# Start of Passage
# 1909 Elgin Railroad Grade



## Sisyphus (Jun 3, 2009)

This is my first post to the pocket watch forum, though I've posted on other forums here. The photos below are of my 1909 Elgin B.W. Raymond, a 19-jewel size 18 railroad grade watch that belonged to my paternal grandfather. He was age 21 when he purchased it that year and carried it until his death in 1977. It was the only watch he ever owned.

I do not know how much he paid for it, but the 1914 Elgin catalogue lists a 19-jewel B.W. Raymond for $39.00. That would have been a lot of money for my grandfather, who worked in a salt mine in East Texas.

My grandfather left the watch to my father, who left it to me. It winds, sets, and runs smoothly and keeps accurate time. The movement is quite handsome, as can be seen in the photo. Although the dial has a few hairlines and other flaws, it is nice and bright. The case has some dings and brassing, and the crystal is no longer clear. But I have kept the watch in original condition, since it is a family heirloom now 100 years old.


----------



## Shangas (Jan 27, 2008)

A very handsome watch, worthy of being a family heirloom. But get it serviced before you use it, otherwise you might damage it by accident.


----------



## Sisyphus (Jun 3, 2009)

Shangas said:


> A very handsome watch, worthy of being a family heirloom. But get it serviced before you use it, otherwise you might damage it by accident.


Thanks for the kind words. I carry the watch every now and then, and it gets serviced regularly. It is ticking away on my desk right now, keeping accurate time as usual.


----------



## Boxbrownie (Aug 11, 2005)

Worth more than its weight in gold, what a great story and a lovely watch.


----------



## Sisyphus (Jun 3, 2009)

An update.

I just came across an Elgin advertisement from July 1909 listing the price for this watch as $34. Turns out I didn't look hard enough on Wayne Schlitt's great Elgin web site.


----------



## Shangas (Jan 27, 2008)

$34 would've been a pretty pricey watch in 1909, considering that the cheapest watch you could get was $1 and even for some people, that was a big stretch.


----------



## Sisyphus (Jun 3, 2009)

Shangas said:


> $34 would've been a pretty pricey watch in 1909, considering that the cheapest watch you could get was $1 and even for some people, that was a big stretch.


Given that my grandfather was then 21 years old and working in a salt mine (literally), I assume he bought it on credit. He was a dependable fellow, well known in the community, and had a steady job with a major employer in the area. Also, he was supporting his mother and seven siblings, as he had been doing since age 12 when his father died.


----------



## Shangas (Jan 27, 2008)

So he just paid it off over the years, huh? That's cool. If I were you, I'd try and get the crystal cleaned.


----------



## mel (Dec 6, 2006)

A beautiful watch, well worthy of being a family heirloom. Absolutely lovely - and one many folks would love to own, even without any family history. I'm not sure about having the crystal cleaned or replaced, but I'd certainly feel it would be worth searching out a reputable old-time watchmaker who would not only check and clean it, but would probably love the opportunity to work on it ! :wub:


----------



## tixntox (Jul 17, 2009)

Oh Wow! I love the patterning and the two colour work. I am amazed that the watchmakers of the era took so much pride in that amount of work on something that would hardly ever be seen. Lovely watch. Enjoy it.


----------
# End of Passage
# Start of Records supplied
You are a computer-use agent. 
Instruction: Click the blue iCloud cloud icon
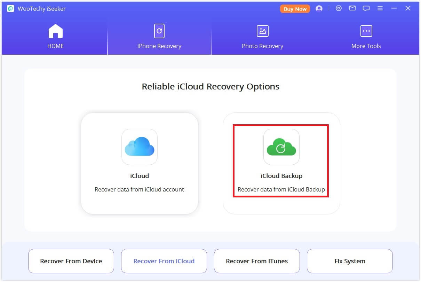tap(140, 147)
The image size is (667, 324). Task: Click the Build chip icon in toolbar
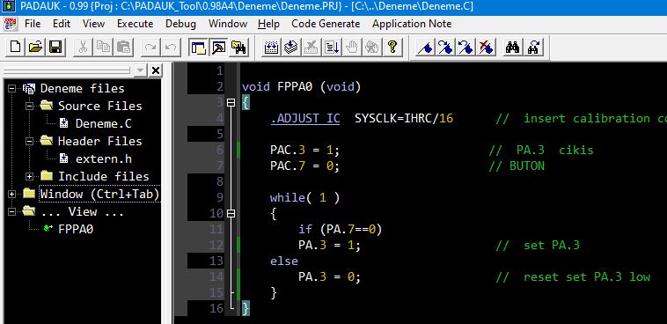click(x=271, y=47)
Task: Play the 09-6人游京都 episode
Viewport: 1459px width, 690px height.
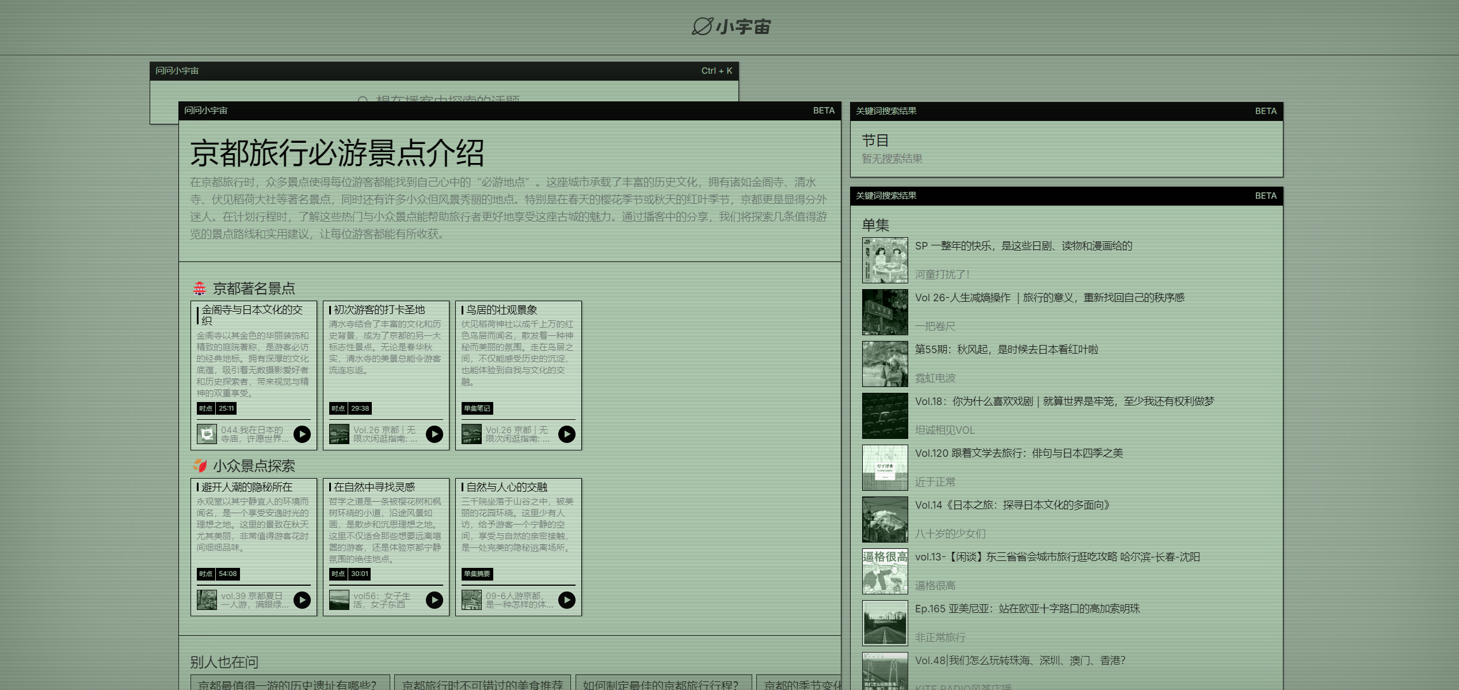Action: (x=566, y=600)
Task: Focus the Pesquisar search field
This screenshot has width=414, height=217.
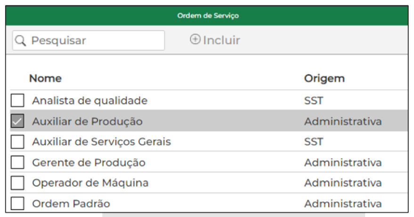Action: pyautogui.click(x=89, y=40)
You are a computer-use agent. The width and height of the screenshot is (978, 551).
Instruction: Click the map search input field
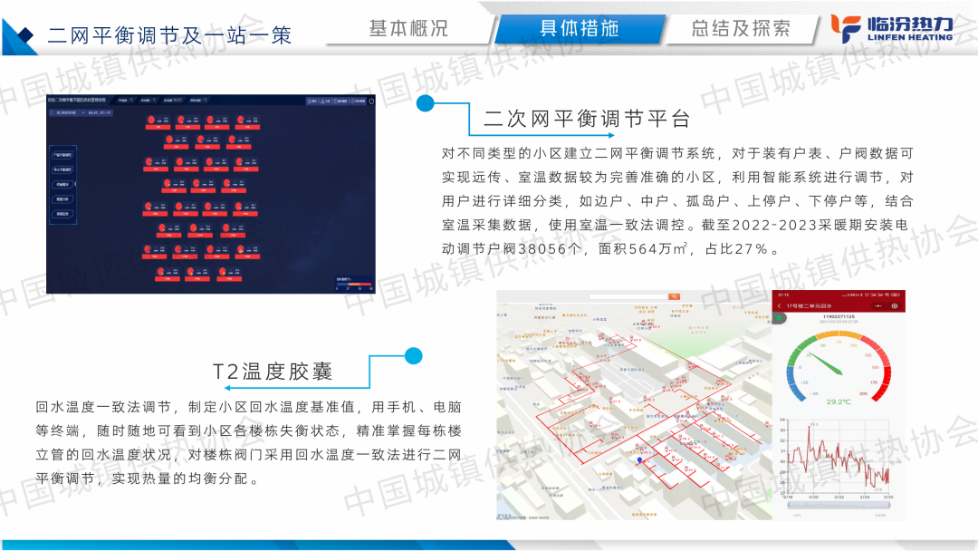627,296
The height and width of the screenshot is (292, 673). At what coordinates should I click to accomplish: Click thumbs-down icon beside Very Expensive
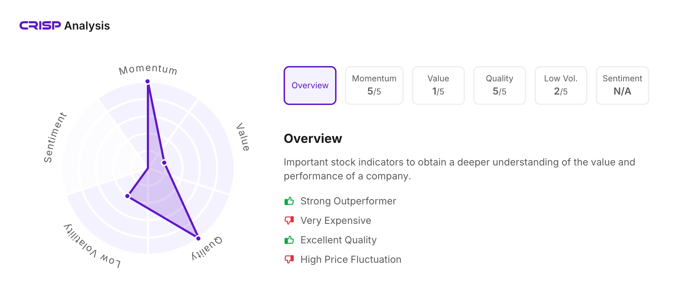click(289, 221)
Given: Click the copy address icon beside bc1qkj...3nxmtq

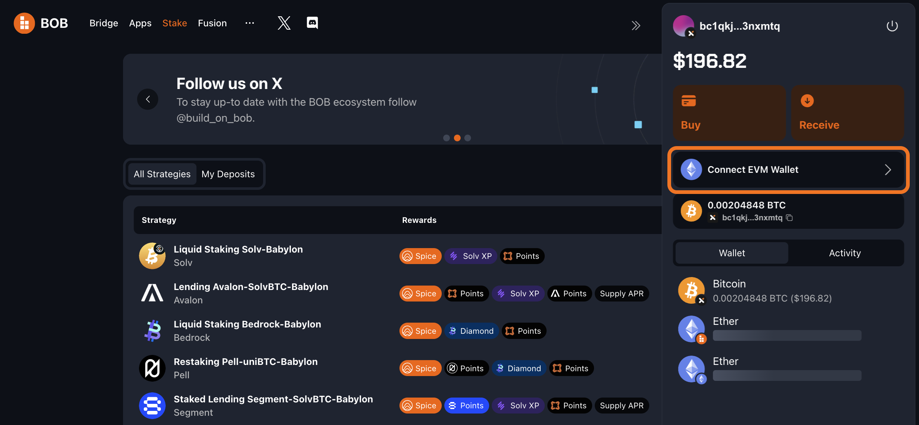Looking at the screenshot, I should pos(790,218).
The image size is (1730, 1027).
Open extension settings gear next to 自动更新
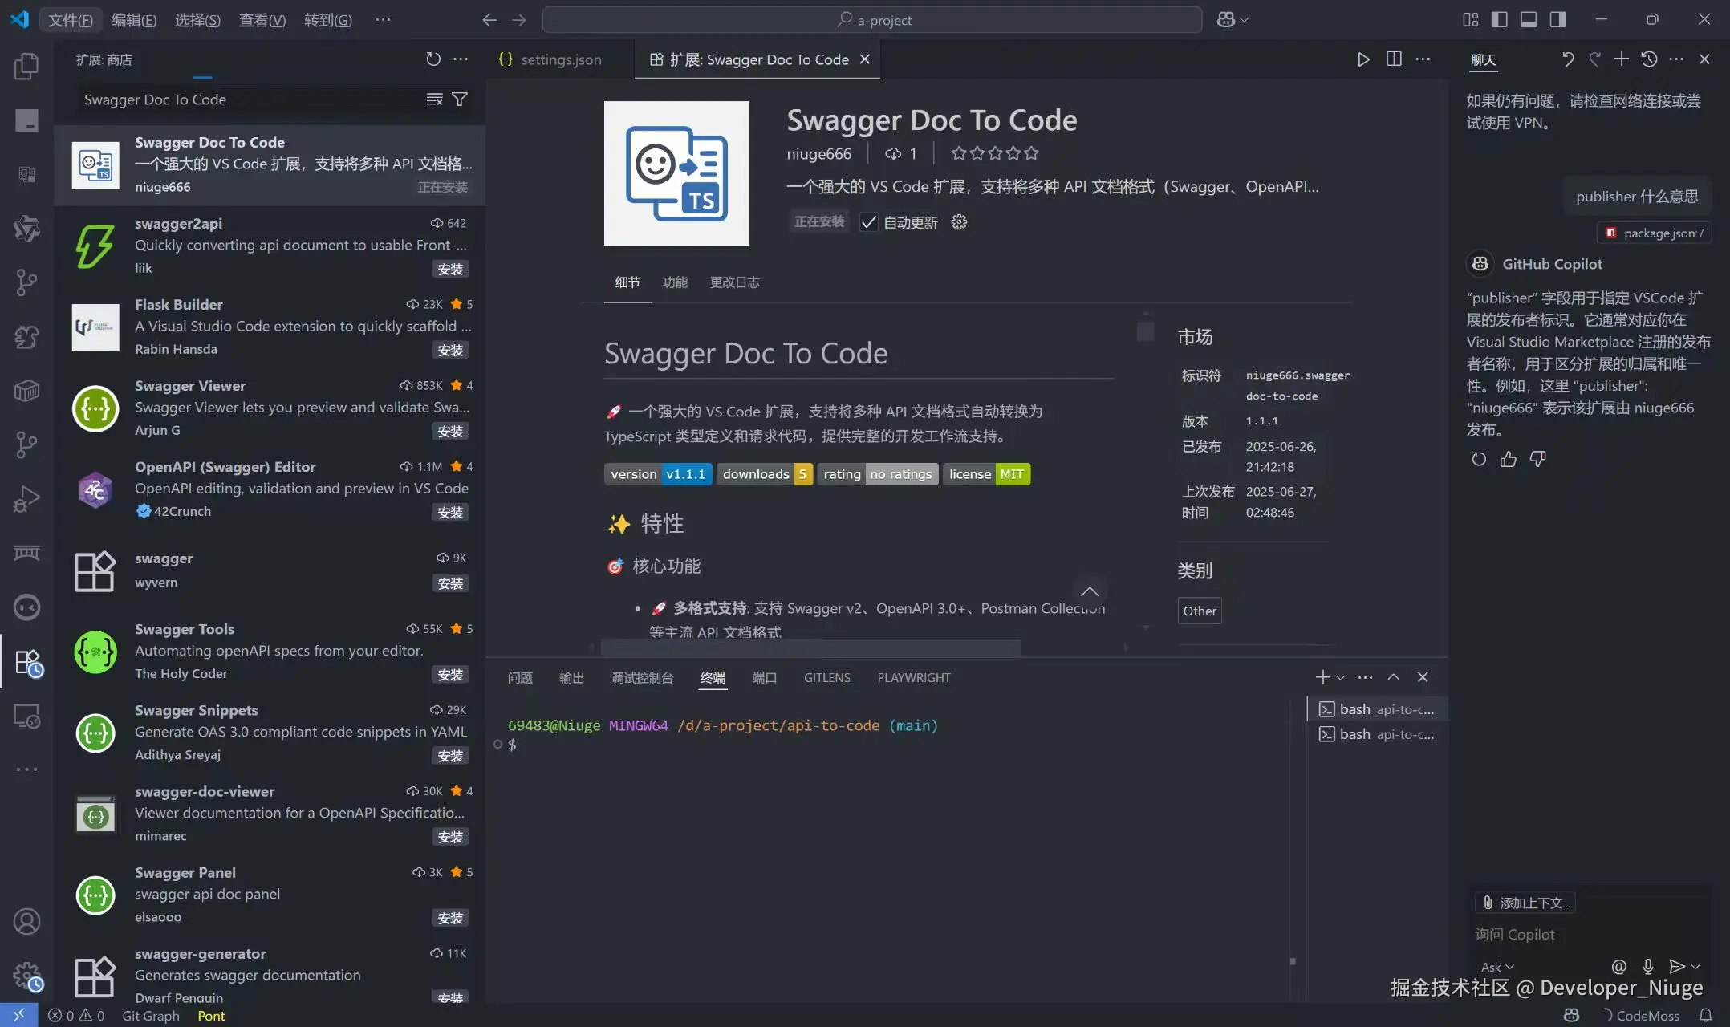pos(959,222)
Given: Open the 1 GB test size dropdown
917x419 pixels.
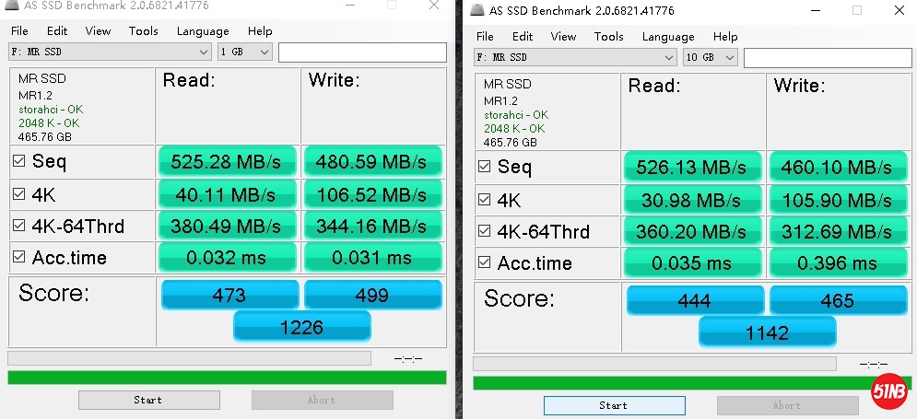Looking at the screenshot, I should click(246, 52).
# End of Records supplied
Goals >>
1) Condense the paragraph of the watch thread that begins "My grandfather left the watch to my father" into a short bulleted list that keeps its main facts.
2) Format the rows as a JSON list of strings, one string per line, from the start of the rows through the line that contains "Action: (x=566, y=600)". Include both ends, skip blank lines, and leave the pictures out.
These rows are unrelated to the thread.

Solutions for each task >>
1)
- Passed from the grandfather to the father, then to the poster
- Winds, sets, and runs smoothly, and keeps accurate time
- Handsome movement
- Dial is bright despite a few hairlines and other flaws
- Case has dings and brassing, and the crystal is no longer clear
- Kept in original condition as a 100-year-old family heirloom

2)
[
  "You are a computer-use agent. ",
  "Instruction: Click the blue iCloud cloud icon",
  "tap(140, 147)",
  "The image size is (667, 324). Task: Click the Build chip icon in toolbar",
  "click(x=271, y=47)",
  "Task: Play the 09-6人游京都 episode",
  "Viewport: 1459px width, 690px height.",
  "Action: (x=566, y=600)"
]